Nocturne

The B Sharp production of American playwright Adam Rapp’s ‘Nocturne’ has been one of my theatrical highlights of the year.
The play features a scenario that theatre regularly transverses. It captures a soul journeying back from the edge of darkness to some sort of stasis.
In ‘Nocturne’ the soul is a young man who experiences a terrible tragedy. Inebriated after a drunken University party he makes it all the way home in his car only to run over his sister in the driveway of his family home.
Rapp presents the tortured journey as a one hander with young Perth performer Gibson Nolte playing the role.
The drama starts with the young man, with his back to the audience, writing on the back theatre wall, ‘on such and such a day I ran over and killed my sister’. This confronting beginning sets the tone for night.
Production elements were strong with good lighting effects and appropriate sound design. Nolte’s performance is strong, intimate and sustained
‘Nocturne’ had some strong moments. The guy has set himself up in a big city flat, determined to live an independent life.
The largest feature of his apartment is the huge number of books, intellectual in nature, that he has accumulated.
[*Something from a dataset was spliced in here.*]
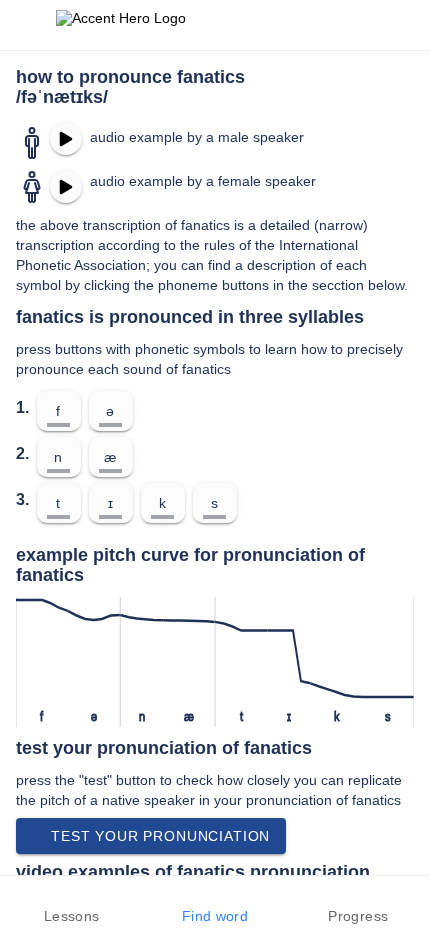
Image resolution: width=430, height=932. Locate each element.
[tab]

His passion in life is reading.
His life seems to pick up when he befriends a woman at a café, and it seems that he will have some romance in his life again. He beds the lady down and finds he is impotent. He can’t bear to see her again.
He comes home, and in one of the play’s most explosive moments he kicks all the books onto the floor from their makeshift shelves. One can see what he is feeling, what do books matter, what does anything matter, when life is so painful?!
There’s another moment, kind of encapsulating this man’s life, when he talks about how he can’t play the piano anymore. He had ambitions of being a concert pianist and would train for many hours. Now he can’t touch the piano. It’s too sorrowful. The sounds emanating from the piano go right through him.
Like a piano, ‘Nocturne’ is the kind of play that cuts through one’s defences, and provides a powerful dramatic experience.